Alleen de angst voor een ongeluk kon ik niet uit mijn hoofd zetten. Nog een keer een kind verliezen zou ik niet aankunnen en als alleenstaande vader werd ik veel meer een moederkloek dan Melanie en ik samen ooit geweest waren. Voor Sander geen rolschaatsen en geen kinderfiets. Tijdens wandelingen hield ik hem altijd bij de hand. Ons huis was gelijkvloers, daar had ik het op uitgezocht. Ik reed geen auto. Er hingen vier brandalarmen in huis, en vier brandblussers. Ik had zelfs een bliksemafleider op het huis laten plaatsen. Alhoewel ik mijn best deed het hem niet te laten merken, was hij zich natuurlijk toch bewust van mijn overbezorgdheid.
Een enkele keer zei hij er ook iets over: ‘We rijden geen auto omdat mijn moeder en mijn broer zijn doodgegaan bij een ongeluk, hè Pap?’
‘Hoe weet je dat, kerel?’
‘Opa vertelde het.’
‘Ja, opa heeft gelijk. Ik ben een beetje bang voor autorijden geworden’.
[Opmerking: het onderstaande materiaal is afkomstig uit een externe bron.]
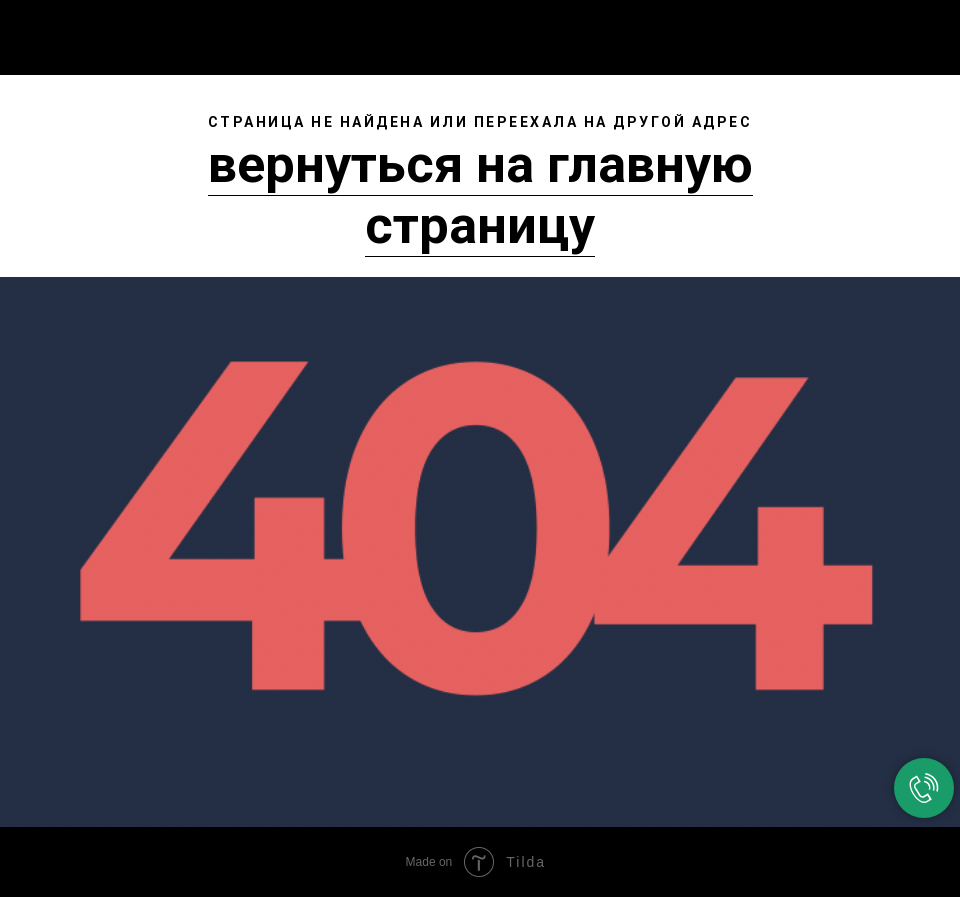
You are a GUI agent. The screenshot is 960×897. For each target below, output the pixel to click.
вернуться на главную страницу (480, 195)
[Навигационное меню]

Opa Geert moest leren op zijn woorden te passen, en mij in elk geval even een berichtje sturen als Sander hem iets had ontfutseld.
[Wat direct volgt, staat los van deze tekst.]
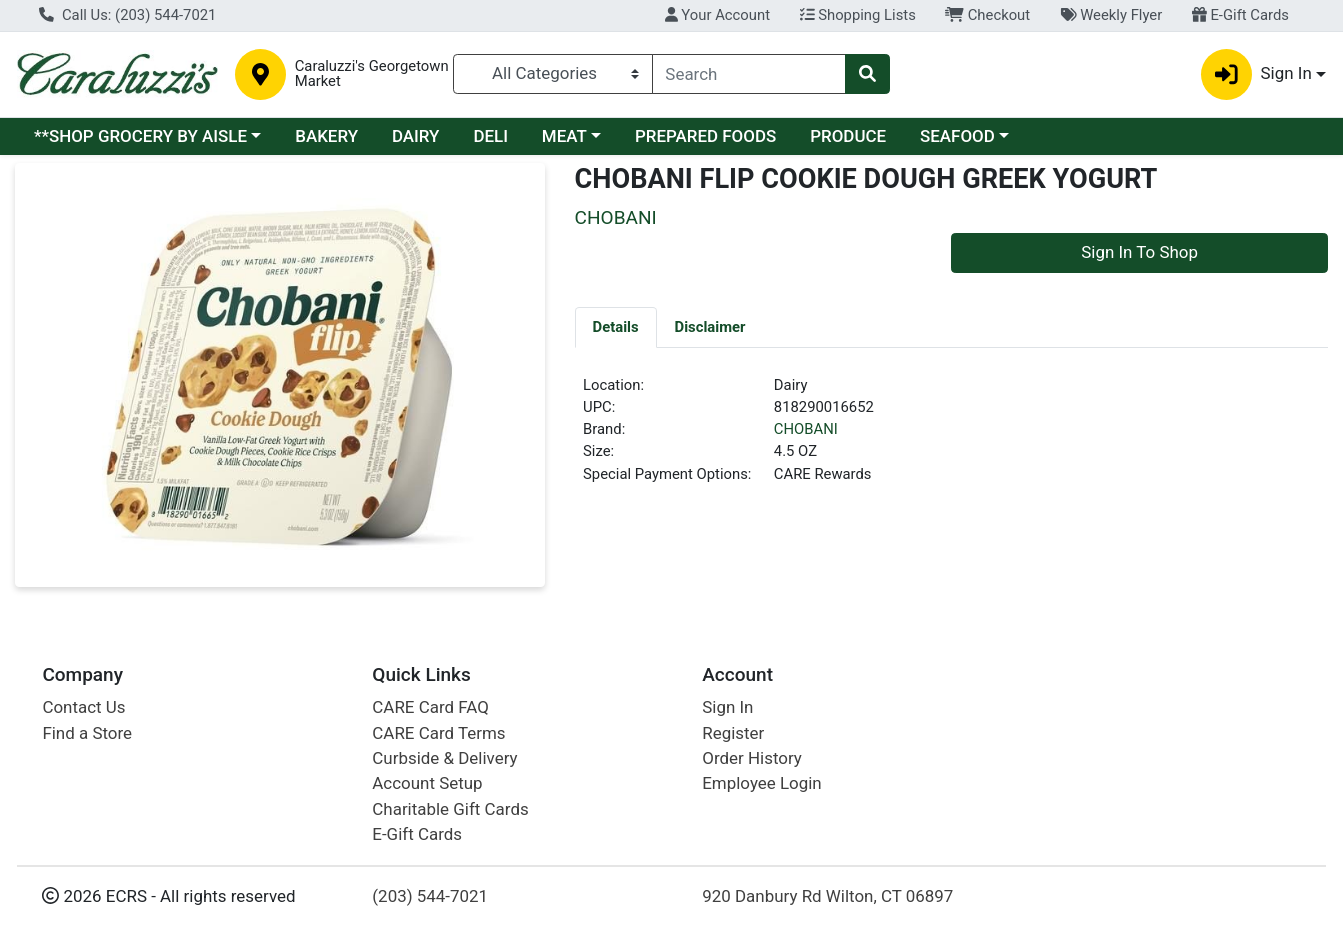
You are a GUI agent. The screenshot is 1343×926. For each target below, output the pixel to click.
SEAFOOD (957, 136)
Ik bracht Sander naar bed en belde meteen Melanies vader in Geertruidenberg op.
‘Ja, sorry. Hij wilde een ritje met de auto maken want onze buurvrouw had hem verteld over de boerderijen even buiten het dorp, waar je zelf appels kan plukken. Ik kon geen goede reden bedenken waarom ik hem dat niet zou gunnen, met Peter deed ik het elk jaar. Dus heb ik verteld dat autorijden niet van jou mocht, en waarom. Het ontschoot me, ik wist zo gauw niets anders.’
Ik kon het hem niet kwalijk nemen, de situatie was voor iedereen nieuw en onwennig.